BEGIN Information supplied

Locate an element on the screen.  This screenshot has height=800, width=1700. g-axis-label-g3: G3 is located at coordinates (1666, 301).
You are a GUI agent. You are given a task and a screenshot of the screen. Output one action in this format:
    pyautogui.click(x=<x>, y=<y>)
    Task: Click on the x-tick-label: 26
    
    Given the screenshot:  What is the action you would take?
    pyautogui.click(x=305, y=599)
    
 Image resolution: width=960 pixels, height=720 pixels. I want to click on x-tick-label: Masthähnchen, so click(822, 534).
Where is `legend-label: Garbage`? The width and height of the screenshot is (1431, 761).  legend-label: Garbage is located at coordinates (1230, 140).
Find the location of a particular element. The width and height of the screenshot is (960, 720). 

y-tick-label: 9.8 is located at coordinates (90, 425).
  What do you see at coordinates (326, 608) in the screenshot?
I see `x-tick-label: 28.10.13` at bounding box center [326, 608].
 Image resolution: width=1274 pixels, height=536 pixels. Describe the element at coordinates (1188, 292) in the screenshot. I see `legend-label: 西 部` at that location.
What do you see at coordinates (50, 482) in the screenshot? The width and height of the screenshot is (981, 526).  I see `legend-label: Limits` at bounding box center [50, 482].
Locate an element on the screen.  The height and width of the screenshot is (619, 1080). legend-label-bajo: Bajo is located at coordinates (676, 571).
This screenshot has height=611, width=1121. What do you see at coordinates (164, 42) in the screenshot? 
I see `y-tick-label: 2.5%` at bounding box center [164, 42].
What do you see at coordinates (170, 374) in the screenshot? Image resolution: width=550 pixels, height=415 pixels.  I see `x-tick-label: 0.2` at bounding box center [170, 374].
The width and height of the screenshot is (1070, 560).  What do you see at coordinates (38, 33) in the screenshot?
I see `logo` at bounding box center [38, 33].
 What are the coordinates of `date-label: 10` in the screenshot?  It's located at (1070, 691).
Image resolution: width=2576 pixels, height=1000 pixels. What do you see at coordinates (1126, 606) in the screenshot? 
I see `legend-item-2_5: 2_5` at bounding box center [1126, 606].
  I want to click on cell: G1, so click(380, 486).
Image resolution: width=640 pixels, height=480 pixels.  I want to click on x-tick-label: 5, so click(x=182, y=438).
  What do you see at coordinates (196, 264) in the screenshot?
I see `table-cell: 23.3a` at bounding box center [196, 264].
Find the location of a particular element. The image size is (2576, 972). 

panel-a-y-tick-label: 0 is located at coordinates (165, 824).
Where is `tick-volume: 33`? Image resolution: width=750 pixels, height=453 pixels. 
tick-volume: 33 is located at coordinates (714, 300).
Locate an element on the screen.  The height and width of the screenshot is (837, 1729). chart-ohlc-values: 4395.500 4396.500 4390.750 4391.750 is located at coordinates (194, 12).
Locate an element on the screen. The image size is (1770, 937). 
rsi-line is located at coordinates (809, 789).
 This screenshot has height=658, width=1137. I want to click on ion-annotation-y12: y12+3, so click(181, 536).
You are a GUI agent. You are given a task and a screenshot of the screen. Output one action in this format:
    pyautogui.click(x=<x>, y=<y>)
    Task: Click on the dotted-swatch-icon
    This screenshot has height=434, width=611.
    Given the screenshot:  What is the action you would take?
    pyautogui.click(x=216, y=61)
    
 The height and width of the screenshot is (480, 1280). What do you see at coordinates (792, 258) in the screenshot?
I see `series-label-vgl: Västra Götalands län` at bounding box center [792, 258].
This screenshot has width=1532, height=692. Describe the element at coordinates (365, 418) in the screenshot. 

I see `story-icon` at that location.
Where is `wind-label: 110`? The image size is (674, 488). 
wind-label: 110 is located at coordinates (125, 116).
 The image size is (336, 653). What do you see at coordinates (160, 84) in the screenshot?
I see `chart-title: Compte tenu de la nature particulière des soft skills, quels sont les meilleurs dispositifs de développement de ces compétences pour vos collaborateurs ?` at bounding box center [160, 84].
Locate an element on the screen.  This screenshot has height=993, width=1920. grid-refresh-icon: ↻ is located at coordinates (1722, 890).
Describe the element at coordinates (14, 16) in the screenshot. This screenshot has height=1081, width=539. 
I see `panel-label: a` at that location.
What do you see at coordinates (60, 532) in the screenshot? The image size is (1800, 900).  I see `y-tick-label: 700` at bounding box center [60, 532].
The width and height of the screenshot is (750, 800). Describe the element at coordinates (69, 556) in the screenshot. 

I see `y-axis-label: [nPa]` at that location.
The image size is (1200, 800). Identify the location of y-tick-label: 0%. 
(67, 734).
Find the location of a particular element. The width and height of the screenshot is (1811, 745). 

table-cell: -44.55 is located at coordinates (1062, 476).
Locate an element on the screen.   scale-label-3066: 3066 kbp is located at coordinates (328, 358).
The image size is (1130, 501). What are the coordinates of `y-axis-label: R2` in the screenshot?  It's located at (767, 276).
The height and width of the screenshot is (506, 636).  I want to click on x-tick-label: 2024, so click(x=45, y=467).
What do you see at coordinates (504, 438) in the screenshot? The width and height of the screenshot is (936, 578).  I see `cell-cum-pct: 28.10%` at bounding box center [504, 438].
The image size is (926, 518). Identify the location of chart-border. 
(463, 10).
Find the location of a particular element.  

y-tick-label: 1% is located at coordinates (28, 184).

END Information supplied

• **Required action**
Transcribe the items above without any change, from the line with "The image size is (1130, 501)." up to and including the line with "What do you see at coordinates (504, 438)".

• **Solution to this problem**
The image size is (1130, 501). What are the coordinates of `y-axis-label: R2` in the screenshot?  It's located at (767, 276).
The height and width of the screenshot is (506, 636).  I want to click on x-tick-label: 2024, so click(x=45, y=467).
What do you see at coordinates (504, 438) in the screenshot? The width and height of the screenshot is (936, 578).  I see `cell-cum-pct: 28.10%` at bounding box center [504, 438].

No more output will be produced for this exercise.